定公も季桓子もまんまと嵌められてしまったようです。このすぐ後で郊祭(こうさい)という天の神様を祭る国家行事があり、祭壇に供えた祭肉を大夫達に下賜するのが歴代魯公の慣わしとなっていたにもかかわらず、定公はそれも怠ってしまった。この時「先生、この国を去りましょう!」と勧めたのは子路ですが、孔子の失脚を狙っていた有力者がいたようです。孔子55才頃の出来事で、魯を去った孔子はこの後14年間に及ぶ亡命生活を送ることとなる。
〔子供論語 意訳〕
孔子様が55才ころの話し。魯の国は孔子様が総理大臣になってから、国内はよく治まり国力が増してきた。魯国が大国になることを好まない隣の斉の国は、魯国の殿様にカルチャーショックを与えてデレデレにしてやれ!とたくらんで、美女軍団80人を金ぴかの馬車に乗せてプレゼントした。孔子様は「受け取ってはいけません!」と忠告したが、殿様と大臣達は美女軍団に首ったけとなり、三日間国会をサボってしまった。その後も殿様や大臣達は仕事が手につかず、国家行事の郊祭の祭りにも上の空で参加した。ガッカリした孔子様は辞職し、弟子を連れて旅に出た。
〔親御さんへ〕
数年前、韓国の釜山で開かれたアジア大会に、北朝鮮の金正日が300人の美女軍団を送り込んだことがありました。あれは論語のこの章の故事からとって、「韓国の野郎どもをデレデレにしてやれ!」と企んだものですが、思惑通り韓国の男どもは大会期間中デレデレしまくった。
日本では考えられないことですが、韓国の若い女性の70%以上は顔の整形手術やっているそうで、人造美人に飽き足りなくなった韓国の男性が、無整形の天然美人に魅かれて殺到したって所でしょうかね?金正日の思惑がズバリと的中した訳ですが、側近の中にこの故事を知っている人物がいたのでしょう。
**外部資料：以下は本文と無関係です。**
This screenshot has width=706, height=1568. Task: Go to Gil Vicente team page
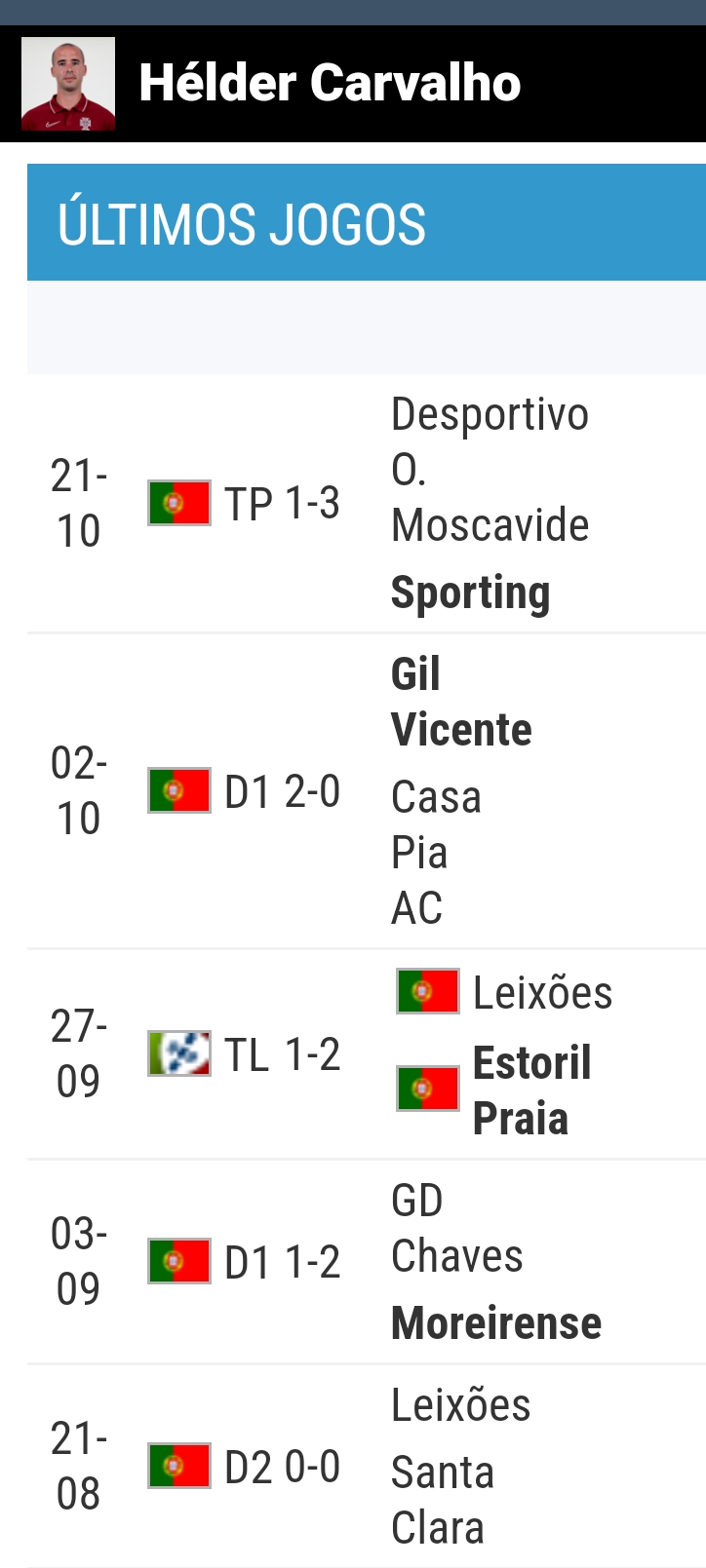pos(461,702)
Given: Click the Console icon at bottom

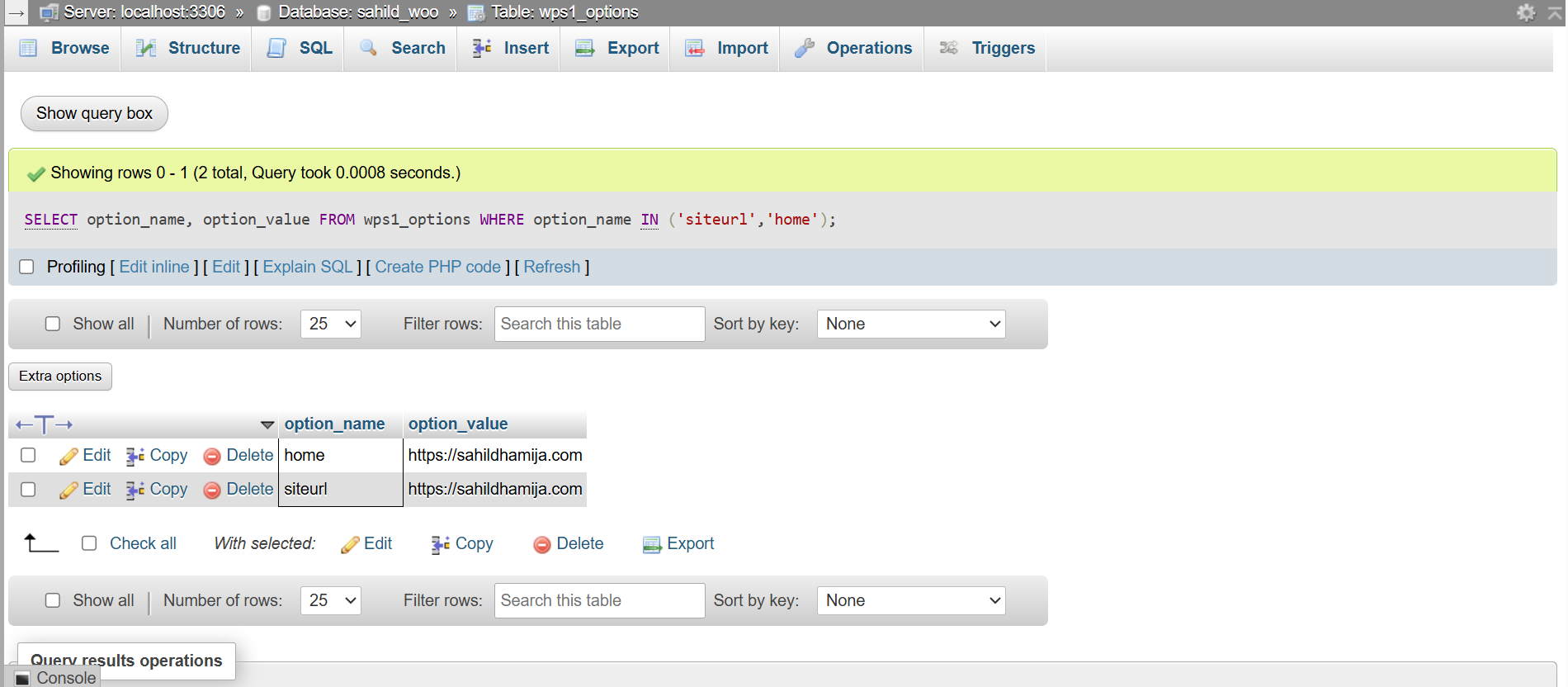Looking at the screenshot, I should pyautogui.click(x=23, y=678).
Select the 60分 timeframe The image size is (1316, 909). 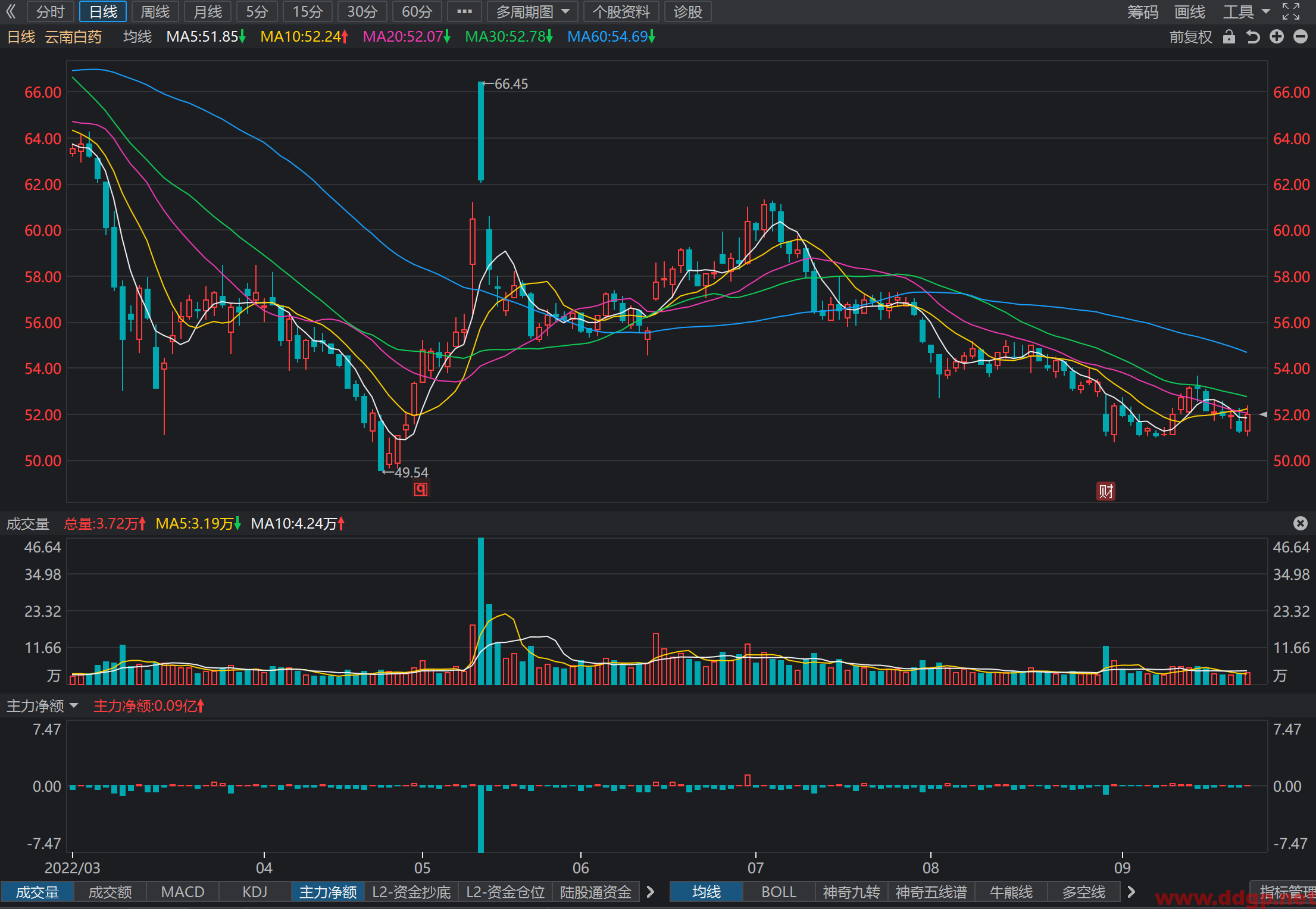(417, 11)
北朝鮮に論語や史記を読んでいる参謀がいるなんて、これは侮れませんよ!! 必ず「孫子の兵法」や「兵法三十六計」も読んでいますから。悪知恵にかけては世界屈指の金正日、話せば分かる!などと能天気なことを云っているようでは、必ず裏をかかれてしまいます。用心しなければならんのです、あの国は。